Adobe Flash is a program that website developers use to create Flash files. These Flash files are what are hosted on websites and what users see and are familiar with. Basically, Flash allows developers to create animations on their web pages. However, the complexity and power of Flash lies in significantly more than just animation. The program has been around for long enough that it has been developed to the point that it offers a wide variety of highly useful features that extend its capabilities far beyond animating images.

ActionScript is the scripting language that is embedded into Flash files. This scripting capability allows for Flash to become dynamic in content as well as just image. ActionScript is what gives Flash developers the ability to create games and interactive menus (some of the more common and widely recognized applications of Flash). While ActionScript, as a script, is relatively simple to learn and implement, it offers a wide variety of functions that provide vital improvements to the abilities of the program.

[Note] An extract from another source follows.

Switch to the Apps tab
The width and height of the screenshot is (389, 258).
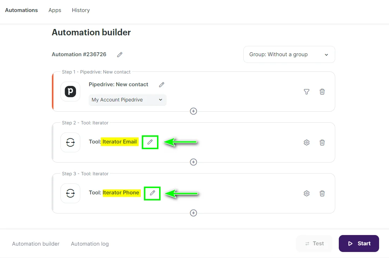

While the benefits of Flash development are many and great, there are also some down sides to its implementation. Flash files are generally much larger than traditional web pages. This can negatively impact users on slower connections like dial-up. Also, users must have Flash player installed in order to view Flash files. If they do not have the player, then they are unable to view any of the Flash. There are other issues dealing with standards compliance and search engine optimization, but they do not affect as many users and are therefore not considered big enough to outweigh the benefits of Flash.